▸ **CONSIGNES**:
A. Les affirmations suivantes sont-elles conformes à l'extrait sur la comédie ? (i) Selon Plutarque, Aristophane écrivait surtout pour la vile populace. (ii) Térence a égalé Ménandre. (iii) Plaute ressemble à Aristophane. Répondez par oui ou non et citez les mots décisifs de l'extrait.
B. Dans l'extrait sur la comédie, recopiez le passage situé entre «Mais ce qui» et «du grec, etc.», ces deux bornes incluses, en renommant «populace» en «foule».
C. D'après l'extrait sur la comédie, comment César appelait-il Térence ?

Mais ce qui est inconcevable, c'est qu'un comique grossier, rampant et obscène, sans goût, sans mœurs, sans vraisemblance, ait trouvé des enthousiastes dans le siècle de Molière. Il ne faut que lire ce qui nous reste d'Aristophane, pour juger, comme Plutarque, que c'est moins pour les honnêtes gens qu'il a écrit, que pour la vile populace, pour des hommes perdus d'envie, de noirceur et de débauche. Qu'on lise après cela l'éloge qu'en fait madame Dacier: Jamais homme n'a eu plus de finesse, ni un tour plus ingénieux ; le style d'Aristophane est aussi agréable que son esprit; si l'on n'a pas lu Aristophane, on ne connait pas encore tous les charmes et toutes les beautés du grec, etc.

Les magistrats s'aperçurent, mais trop tard. que, dans la comédie appelée moyenne, les poëtes n'avaient fait qu'éluder la loi qui défendait de nommer: ils en portèrent une seconde, qui, bannissant du théâtre toute imitation personnelle, borna la comédie à la peinture générale des mœurs.

C'est alors que la comédie nouvelle cessa d'être une satire, et prit la forme honnête et décente

qu'elle a conservée depuis. C'est dans ce genre que fleurit Ménandre, poëte aussi élégant, aussi naturel, aussi simple, qu'Aristophane l'était peu. On ne peut, sans regretter sensiblement les ouvrages de ce poëte, lire l'éloge qu'en a fait Plutarque, d'accord avec toute l'antiquité: C'est une prairie émaillée de fleurs, où l'on aime à respirer un air pur... La muse d'Aristophane ressemble à une femme perdue; celle de Ménandre à une honnéte femme.

Mais comme il est plus aisé d'imiter le grossier et le bas que le délicat et le noble, les premiers poëtes latins suivirent les traces d'Aristophane. De ce nombre fut Plaute, qui cependant ne lui ressemble pas.

Térence, qui vint après Plaute, imita Ménandre sans l'égaler. César l'appelait un demi-Ménandre, et lui reprochait de n'avoir pas la force comique : expression que les commentateurs ont interprétée à leur façon, mais qui doit s'entendre de ces grands traits qui approfondissent les caractères, et qui vont chercher le vice jusque dans les replis de l'ame, pour l'exposer en plein théâtre au mépris des spectateurs.

▸ **DONNÉES**:
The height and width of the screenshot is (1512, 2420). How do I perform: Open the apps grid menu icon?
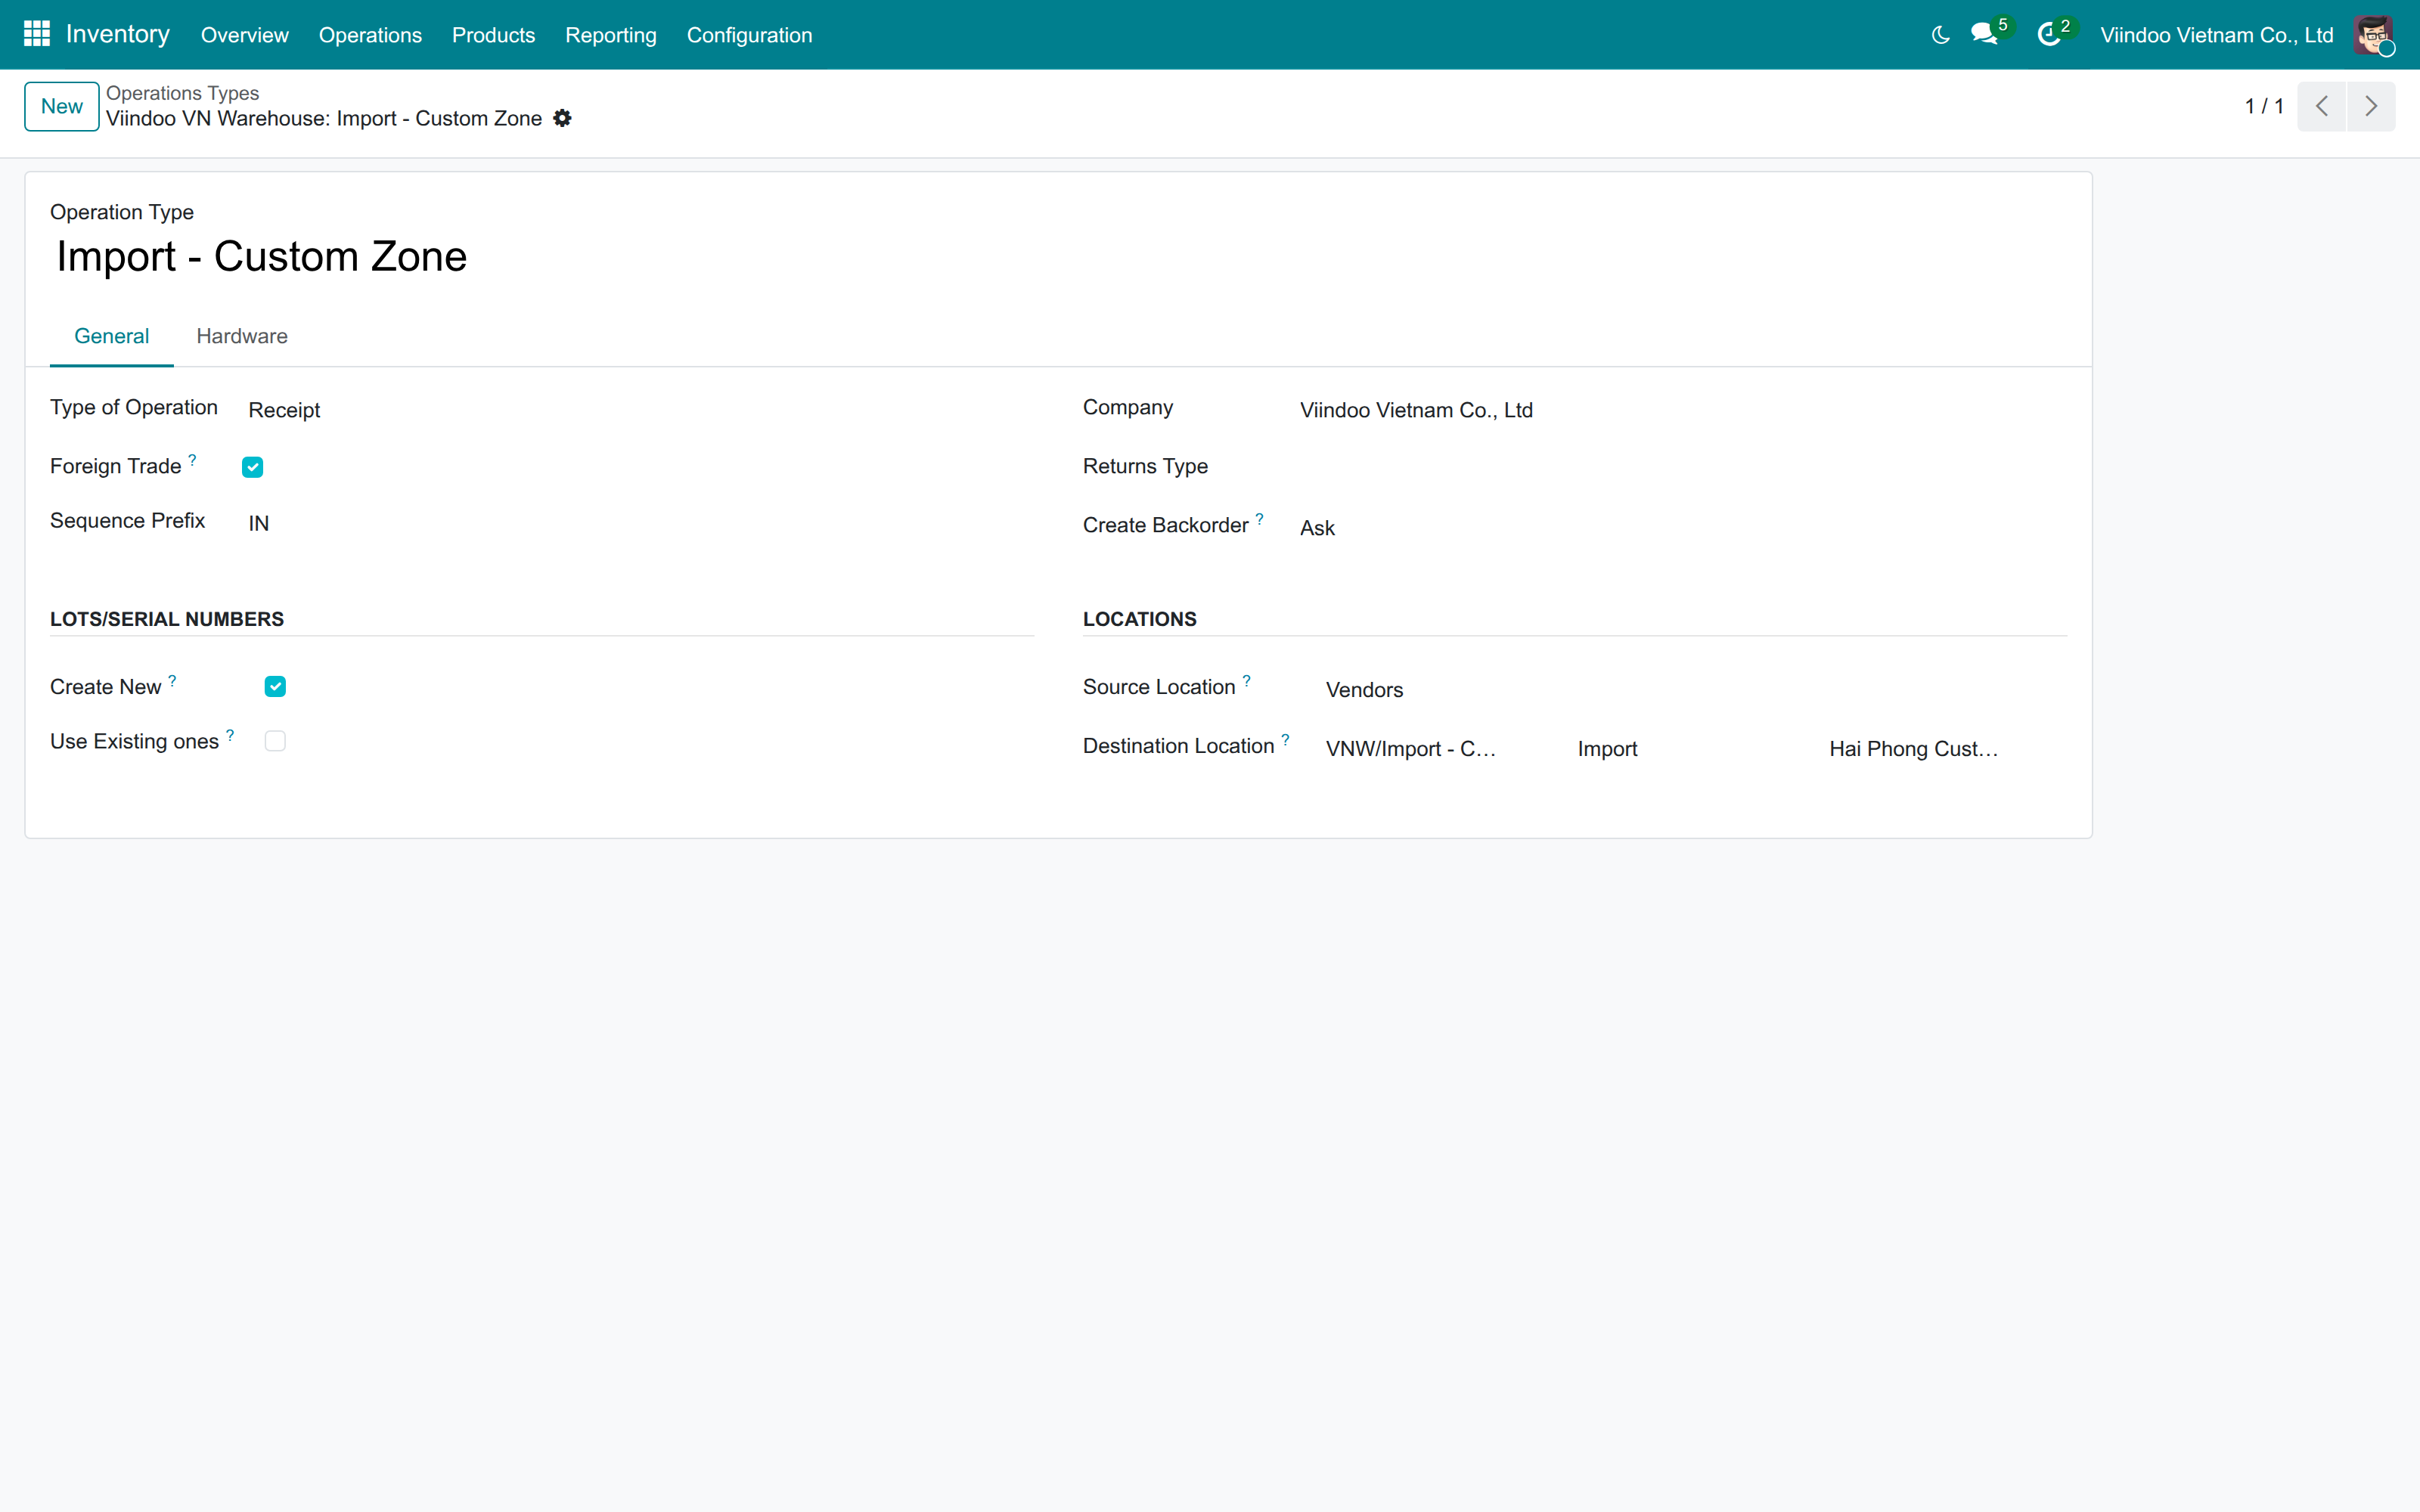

▸ **CORRIGÉ**:
A.
(i) Oui : « pour juger, comme Plutarque, que c'est moins pour les honnêtes gens qu'il a écrit, que pour la vile populace ».
(ii) Non : « imita Ménandre sans l'égaler ».
(iii) Non : « qui cependant ne lui ressemble pas ».

B.
Mais ce qui est inconcevable, c'est qu'un comique grossier, rampant et obscène, sans goût, sans mœurs, sans vraisemblance, ait trouvé des enthousiastes dans le siècle de Molière. Il ne faut que lire ce qui nous reste d'Aristophane, pour juger, comme Plutarque, que c'est moins pour les honnêtes gens qu'il a écrit, que pour la vile foule, pour des hommes perdus d'envie, de noirceur et de débauche. Qu'on lise après cela l'éloge qu'en fait madame Dacier: Jamais homme n'a eu plus de finesse, ni un tour plus ingénieux ; le style d'Aristophane est aussi agréable que son esprit; si l'on n'a pas lu Aristophane, on ne connait pas encore tous les charmes et toutes les beautés du grec, etc.

C. Un demi-Ménandre.